Anatomy of a killing

Chilling book by local journalists recounts horrific murder in Medicine Hat

It starts with a little boy walking to his friend’s house to ask him to play, a childhood ritual familiar to everyone.

“Mommy, there’s bodies at Jacob’s with blood on them,” the frantic six-year-old shouts after running back home. “I saw them through the basement window.”

Based on their coverage for the Calgary Herald, journalists Robert Remington and Sherri Zickefoose’s Runaway Devil covers the sensational murder investigation and subsequent trials of a 12-year-old girl identified only as “J.R.” and her 23-year-old boyfriend, Jeremy Steinke. The two were convicted in the stabbing deaths of the girl’s parents and her eight-year-old brother in a suburban Medicine Hat neighbourhood on April 23, 2006.

The book reveals many disturbing facts, including confessions that were ruled inadmissible during the two trials — giving us a fuller portrait of the seemingly mismatched conspirators. “The jury had no idea J.R. had been lying and making excuses,” Zickefoose says in an interview.

“There she was on the stand, a little girl with big wide eyes, playing miss innocent, (saying) ‘I didn’t mean this. I was just kidding.’ We listened to her police interrogation and she lied three times, putting the blame on her lover. We got to see who she really is, I think.”

There are also revelations about Steinke, whose detailed videotaped confession to police officer Chris Sheehan was also kept from the jury because of alleged procedural violations.

“It was a compelling piece of video,” says Remington, “a masterful interview that Sheehan did,” sympathetically persuading the suspect to spill everything. “When Sheehan leaves the room, Steinke is pounding his head on the table, saying, ‘I hope everyone’s fucking happy.’”

The authors have done a masterful job of crafting the true story like a crime novel and combining their long-established skills as senior journalists with a writing flair that proves reality can be just as chilling and compelling as any fictional yarn.

It tells how J.R., a pretty, likable honour student with a middle-class upbringing, abruptly discards her pre-teen innocence and re-creates herself on Internet Goth sites as an older, gun-waving young woman. She calls herself Runaway Devil, among other identities.

Her black attire and online vampire imagery bring her to the attention of Steinke, a trailer-park loner and social outcast who, the book suggests, might be a victim of fetal alcohol syndrome. He supports her outrage over discipline attempts by her anxious mother and father, who see her as spinning out of control. “Their biggest sin,” says Remington, “was they were trying to be parents.”
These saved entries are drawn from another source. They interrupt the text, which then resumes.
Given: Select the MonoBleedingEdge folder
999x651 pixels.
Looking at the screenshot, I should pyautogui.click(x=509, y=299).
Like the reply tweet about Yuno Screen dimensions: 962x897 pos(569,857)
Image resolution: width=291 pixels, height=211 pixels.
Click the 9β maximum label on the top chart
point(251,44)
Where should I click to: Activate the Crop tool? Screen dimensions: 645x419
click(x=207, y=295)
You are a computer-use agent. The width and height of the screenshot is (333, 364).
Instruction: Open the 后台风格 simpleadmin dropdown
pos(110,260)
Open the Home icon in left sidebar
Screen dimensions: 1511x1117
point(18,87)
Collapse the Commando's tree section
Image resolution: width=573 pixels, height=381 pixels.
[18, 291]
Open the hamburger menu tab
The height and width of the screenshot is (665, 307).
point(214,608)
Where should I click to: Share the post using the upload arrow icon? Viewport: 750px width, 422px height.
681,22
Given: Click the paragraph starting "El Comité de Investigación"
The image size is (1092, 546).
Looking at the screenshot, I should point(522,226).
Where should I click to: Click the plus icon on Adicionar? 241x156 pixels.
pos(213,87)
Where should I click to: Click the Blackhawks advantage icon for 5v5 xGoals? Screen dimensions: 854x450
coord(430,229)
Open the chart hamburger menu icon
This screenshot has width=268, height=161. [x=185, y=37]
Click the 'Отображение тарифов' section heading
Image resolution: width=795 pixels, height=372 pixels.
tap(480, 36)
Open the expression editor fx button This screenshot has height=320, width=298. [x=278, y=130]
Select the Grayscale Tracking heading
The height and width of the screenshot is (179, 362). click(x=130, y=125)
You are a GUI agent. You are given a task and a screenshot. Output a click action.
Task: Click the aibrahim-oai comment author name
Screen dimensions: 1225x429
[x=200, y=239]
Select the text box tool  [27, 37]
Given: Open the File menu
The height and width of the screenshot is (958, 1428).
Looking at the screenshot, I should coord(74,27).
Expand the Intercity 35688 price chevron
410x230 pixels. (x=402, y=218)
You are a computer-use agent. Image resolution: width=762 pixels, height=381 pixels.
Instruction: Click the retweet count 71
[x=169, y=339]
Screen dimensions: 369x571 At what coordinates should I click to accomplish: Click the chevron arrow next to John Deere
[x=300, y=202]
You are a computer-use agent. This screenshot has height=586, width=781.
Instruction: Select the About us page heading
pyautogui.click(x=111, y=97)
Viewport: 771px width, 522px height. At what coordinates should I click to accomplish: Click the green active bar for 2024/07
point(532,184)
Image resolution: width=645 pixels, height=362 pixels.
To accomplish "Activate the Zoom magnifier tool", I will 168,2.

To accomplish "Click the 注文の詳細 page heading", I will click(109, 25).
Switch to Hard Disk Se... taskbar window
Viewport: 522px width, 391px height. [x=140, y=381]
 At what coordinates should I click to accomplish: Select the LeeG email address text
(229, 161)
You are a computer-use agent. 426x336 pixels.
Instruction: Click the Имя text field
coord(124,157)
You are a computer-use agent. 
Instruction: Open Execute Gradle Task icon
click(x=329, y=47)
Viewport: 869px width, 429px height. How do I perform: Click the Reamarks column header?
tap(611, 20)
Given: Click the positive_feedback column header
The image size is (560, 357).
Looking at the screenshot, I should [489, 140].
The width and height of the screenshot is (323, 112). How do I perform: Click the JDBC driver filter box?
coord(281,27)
The lovers soon share text messages and conversations, amplifying J.R.’s desire to kill her parents. She manipulates Steinke into leading the late-night savagery at her house, later claiming her boyfriend misread her anger-induced fantasies as requests. (The evidence strongly implies Steinke killed the parents and J.R. administered the fatal knife blow to her little brother Jacob.) The book’s account of the stabbing deaths, reconstructed from statements and forensic evidence, is chilling.

Zickefoose and Remington skillfully weave in psychiatric analyses and avoid such traps as issuing blanket condemnations of rebellious youth. They quote Goths who insist they are non-violent, but an easy target, especially since the Columbine killings.

Even so, the authors advise parents and teens alike to watch for loved ones whose sudden behavioural changes emit warning signals. Parents, especially, should monitor the social networks and Internet sites their children might have hooked up with.

“If you can’t download music from iTunes or add friends to Facebook, you’ve got work to do,” says Zickefoose. “Even though the parents were familiar with the computer and somewhat adept, this girl ran circles around them, with all the different groups and user names, faking her age.”